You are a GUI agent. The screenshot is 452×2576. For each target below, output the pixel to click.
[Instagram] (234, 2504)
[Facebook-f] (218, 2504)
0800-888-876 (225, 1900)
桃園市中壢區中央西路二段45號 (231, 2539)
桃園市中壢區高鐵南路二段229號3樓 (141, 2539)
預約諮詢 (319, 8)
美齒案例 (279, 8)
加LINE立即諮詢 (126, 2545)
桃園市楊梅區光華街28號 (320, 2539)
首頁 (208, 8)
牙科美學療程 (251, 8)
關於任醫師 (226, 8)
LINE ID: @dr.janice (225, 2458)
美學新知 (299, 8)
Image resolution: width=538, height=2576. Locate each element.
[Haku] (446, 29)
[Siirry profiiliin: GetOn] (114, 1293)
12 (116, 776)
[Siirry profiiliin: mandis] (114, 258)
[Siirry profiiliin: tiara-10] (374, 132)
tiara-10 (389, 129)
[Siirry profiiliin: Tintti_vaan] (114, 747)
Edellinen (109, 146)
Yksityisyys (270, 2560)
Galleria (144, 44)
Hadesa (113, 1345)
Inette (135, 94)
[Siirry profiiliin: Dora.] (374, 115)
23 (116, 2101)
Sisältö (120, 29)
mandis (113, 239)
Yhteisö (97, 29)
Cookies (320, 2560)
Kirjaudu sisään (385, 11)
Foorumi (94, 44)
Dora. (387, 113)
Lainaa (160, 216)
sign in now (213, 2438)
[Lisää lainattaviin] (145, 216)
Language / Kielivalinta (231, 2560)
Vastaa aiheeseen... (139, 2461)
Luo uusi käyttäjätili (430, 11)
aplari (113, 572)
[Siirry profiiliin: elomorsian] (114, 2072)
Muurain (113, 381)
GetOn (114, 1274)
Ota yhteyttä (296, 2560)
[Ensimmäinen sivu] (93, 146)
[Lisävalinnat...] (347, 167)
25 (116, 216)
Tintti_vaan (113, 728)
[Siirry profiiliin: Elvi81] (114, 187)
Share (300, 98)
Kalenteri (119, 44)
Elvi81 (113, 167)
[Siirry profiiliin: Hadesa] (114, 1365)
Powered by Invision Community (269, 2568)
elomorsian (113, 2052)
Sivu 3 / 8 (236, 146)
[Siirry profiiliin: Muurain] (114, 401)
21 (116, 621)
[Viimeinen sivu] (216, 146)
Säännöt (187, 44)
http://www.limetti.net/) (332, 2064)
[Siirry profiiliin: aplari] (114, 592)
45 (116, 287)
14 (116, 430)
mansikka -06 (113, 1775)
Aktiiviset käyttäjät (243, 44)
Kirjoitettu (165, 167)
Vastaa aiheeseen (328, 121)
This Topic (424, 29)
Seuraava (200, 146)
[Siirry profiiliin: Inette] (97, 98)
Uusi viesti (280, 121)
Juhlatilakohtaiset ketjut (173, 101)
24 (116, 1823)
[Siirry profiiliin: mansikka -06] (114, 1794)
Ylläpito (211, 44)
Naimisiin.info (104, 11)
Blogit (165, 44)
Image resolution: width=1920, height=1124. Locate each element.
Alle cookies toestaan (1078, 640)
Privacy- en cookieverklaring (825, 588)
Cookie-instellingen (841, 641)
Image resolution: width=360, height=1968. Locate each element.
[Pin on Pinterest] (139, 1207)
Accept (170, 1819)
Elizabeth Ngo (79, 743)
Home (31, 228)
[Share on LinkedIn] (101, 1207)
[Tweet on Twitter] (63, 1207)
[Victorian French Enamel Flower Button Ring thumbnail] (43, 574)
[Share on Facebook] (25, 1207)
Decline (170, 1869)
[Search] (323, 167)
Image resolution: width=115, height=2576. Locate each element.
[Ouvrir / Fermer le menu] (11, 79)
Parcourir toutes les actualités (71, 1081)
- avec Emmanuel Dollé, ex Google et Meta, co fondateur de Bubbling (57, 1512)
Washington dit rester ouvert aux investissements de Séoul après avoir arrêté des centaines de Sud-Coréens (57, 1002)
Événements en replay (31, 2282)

• [Task objective]
Find where "Alle cookies toestaan (1078, 640)" occurs in the data, and please write out that line through the last line exactly, with nothing else.

• [Answer section]
Alle cookies toestaan (1078, 640)
Privacy- en cookieverklaring (825, 588)
Cookie-instellingen (841, 641)
Image resolution: width=360, height=1968. Locate each element.
[Pin on Pinterest] (139, 1207)
Accept (170, 1819)
Elizabeth Ngo (79, 743)
Home (31, 228)
[Share on LinkedIn] (101, 1207)
[Tweet on Twitter] (63, 1207)
[Victorian French Enamel Flower Button Ring thumbnail] (43, 574)
[Share on Facebook] (25, 1207)
Decline (170, 1869)
[Search] (323, 167)
Image resolution: width=115, height=2576. Locate each element.
[Ouvrir / Fermer le menu] (11, 79)
Parcourir toutes les actualités (71, 1081)
- avec Emmanuel Dollé, ex Google et Meta, co fondateur de Bubbling (57, 1512)
Washington dit rester ouvert aux investissements de Séoul après avoir arrêté des centaines de Sud-Coréens (57, 1002)
Événements en replay (31, 2282)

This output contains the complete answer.